Question

Find the separate equation of the following pair of straight lines 

(i) 3x² + 2xy – y² = 0 

(ii) 6(x – 1)² + 5(x – 1)(y – 2) – 4(y – 2)² = 0 

(iii) 2x² – xy – 3y² – 6x + 19y – 20 = 0

Answer 1

(i) Factorising 3x² + 2xy – y² we get 

3x² + 3xy – xy – y² = 3x (x + y) – y (x + y) 

= (3 x – y)(x + y) 

So 3x² + 2xy – y² = 0 ⇒ (3x – y) (x + y) = 0 

⇒ 3x – y = 0 and x + y = 0

(ii) 6 (x – 1)² + 5 (x – 1)(y – 2) – 4(y – 2)² = 0 

⇒ 6(x² – 2x +1) + 5(xy – 2x – y + 2) – 4(y² – 4y + 4) = 0 

(i.e) 6x² – 12x + 6 + 5xy – 10x – 5y + 10 – 4y² + 16y – 16 = 0 

(i.e) 6x² + 5xy – 4y² – 22x + 11y = 0 

Factorising 6x² + 5xy – 4y² we get

6x² – 3xy + 8xy – 4y² = 3x (2x – y) + 4y (2x – y) 

= (3x + 4y)(2x – y) 

So, 6x² + 5xy – 4y² – 22x + 11y = (3x + 4y + l )(2x – y + m) 

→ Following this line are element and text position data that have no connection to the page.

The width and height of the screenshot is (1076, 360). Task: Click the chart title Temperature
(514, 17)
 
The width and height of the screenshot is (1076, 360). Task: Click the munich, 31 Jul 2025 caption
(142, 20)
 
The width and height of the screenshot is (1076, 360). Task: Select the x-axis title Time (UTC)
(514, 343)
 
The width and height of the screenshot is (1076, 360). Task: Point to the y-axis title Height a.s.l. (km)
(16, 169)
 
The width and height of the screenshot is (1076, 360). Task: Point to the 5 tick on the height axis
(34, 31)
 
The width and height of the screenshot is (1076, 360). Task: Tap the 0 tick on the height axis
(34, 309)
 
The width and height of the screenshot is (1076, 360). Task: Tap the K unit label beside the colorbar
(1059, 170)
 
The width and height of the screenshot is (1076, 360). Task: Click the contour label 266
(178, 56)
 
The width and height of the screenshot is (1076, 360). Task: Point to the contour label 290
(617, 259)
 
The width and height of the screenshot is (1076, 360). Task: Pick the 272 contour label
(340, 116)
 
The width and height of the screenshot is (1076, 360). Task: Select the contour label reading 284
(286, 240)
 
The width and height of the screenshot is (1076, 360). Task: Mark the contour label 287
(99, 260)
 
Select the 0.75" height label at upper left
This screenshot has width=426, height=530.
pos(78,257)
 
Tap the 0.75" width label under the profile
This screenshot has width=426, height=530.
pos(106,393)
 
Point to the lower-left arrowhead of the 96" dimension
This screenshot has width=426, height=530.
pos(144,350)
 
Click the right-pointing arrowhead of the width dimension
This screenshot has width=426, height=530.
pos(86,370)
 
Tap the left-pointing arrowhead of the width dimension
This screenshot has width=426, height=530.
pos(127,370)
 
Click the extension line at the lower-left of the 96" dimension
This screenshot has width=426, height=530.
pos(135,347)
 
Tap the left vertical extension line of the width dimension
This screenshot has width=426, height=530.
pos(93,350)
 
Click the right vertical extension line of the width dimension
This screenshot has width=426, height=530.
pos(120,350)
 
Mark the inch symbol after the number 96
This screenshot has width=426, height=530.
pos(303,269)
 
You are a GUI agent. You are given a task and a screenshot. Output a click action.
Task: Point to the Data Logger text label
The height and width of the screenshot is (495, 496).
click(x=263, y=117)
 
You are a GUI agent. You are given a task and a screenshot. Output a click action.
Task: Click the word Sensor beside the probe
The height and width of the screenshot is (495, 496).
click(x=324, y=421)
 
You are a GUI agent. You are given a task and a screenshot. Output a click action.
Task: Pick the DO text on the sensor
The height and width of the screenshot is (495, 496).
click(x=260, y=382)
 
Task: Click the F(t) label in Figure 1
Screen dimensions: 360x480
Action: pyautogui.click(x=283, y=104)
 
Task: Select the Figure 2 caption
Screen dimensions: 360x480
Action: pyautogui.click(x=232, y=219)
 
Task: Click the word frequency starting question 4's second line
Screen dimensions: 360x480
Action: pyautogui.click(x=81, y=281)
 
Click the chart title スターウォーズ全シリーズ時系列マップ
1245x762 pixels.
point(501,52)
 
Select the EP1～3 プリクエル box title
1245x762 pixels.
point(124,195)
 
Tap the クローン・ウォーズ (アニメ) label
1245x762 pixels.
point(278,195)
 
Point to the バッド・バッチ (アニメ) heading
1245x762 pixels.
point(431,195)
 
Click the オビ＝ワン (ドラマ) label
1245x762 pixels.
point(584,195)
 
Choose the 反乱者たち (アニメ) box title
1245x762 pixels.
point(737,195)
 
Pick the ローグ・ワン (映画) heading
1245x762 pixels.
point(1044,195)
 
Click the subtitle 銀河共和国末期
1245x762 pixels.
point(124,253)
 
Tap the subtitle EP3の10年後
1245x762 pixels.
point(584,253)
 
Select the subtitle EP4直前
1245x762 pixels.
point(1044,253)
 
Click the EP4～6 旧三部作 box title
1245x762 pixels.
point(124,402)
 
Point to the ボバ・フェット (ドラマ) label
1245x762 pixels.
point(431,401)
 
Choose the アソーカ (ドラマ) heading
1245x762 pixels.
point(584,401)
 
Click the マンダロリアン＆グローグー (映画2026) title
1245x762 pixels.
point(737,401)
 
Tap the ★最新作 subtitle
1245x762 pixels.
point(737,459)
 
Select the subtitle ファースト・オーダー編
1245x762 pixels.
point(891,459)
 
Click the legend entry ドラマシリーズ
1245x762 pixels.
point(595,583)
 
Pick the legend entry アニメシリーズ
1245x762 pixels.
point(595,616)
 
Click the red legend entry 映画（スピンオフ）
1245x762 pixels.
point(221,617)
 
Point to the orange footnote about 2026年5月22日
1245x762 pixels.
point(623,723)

Equating coefficient of x ⇒ 3m + 21 = -22 ... (1) 

Equating coefficient of y ⇒ 4m – l = 11 ... (2) 

Solving (1) and (2) we get l = -11, m = 0 

So the separate equations are 3x + 4y – 11 = 0 and 2x – y = 0

(iii) 2x² – xy – 3y² – 6x + 19y – 20 = 0 

Factorising 2x² – xy – 3y² we get 

2x² – xy – 3y² = 2x² + 2xy – 3xy – 3y² 

= 2x(x + y) – 3y(x + y) = (2x – 3y) (x + y) 

∴ 2x² – xy – 3y² – 6x + 19y – 20 = (2x – 3y + l)(x + y + m) 

Equating coefficient of x 2m + l = -6 ... (1) 

Equating coefficient of y -3m + l = 19 ... (2) 

Constant term -20 = lm 

Solving (1) and (2) we get l = 4 and m = – 5 where lm = – 20. 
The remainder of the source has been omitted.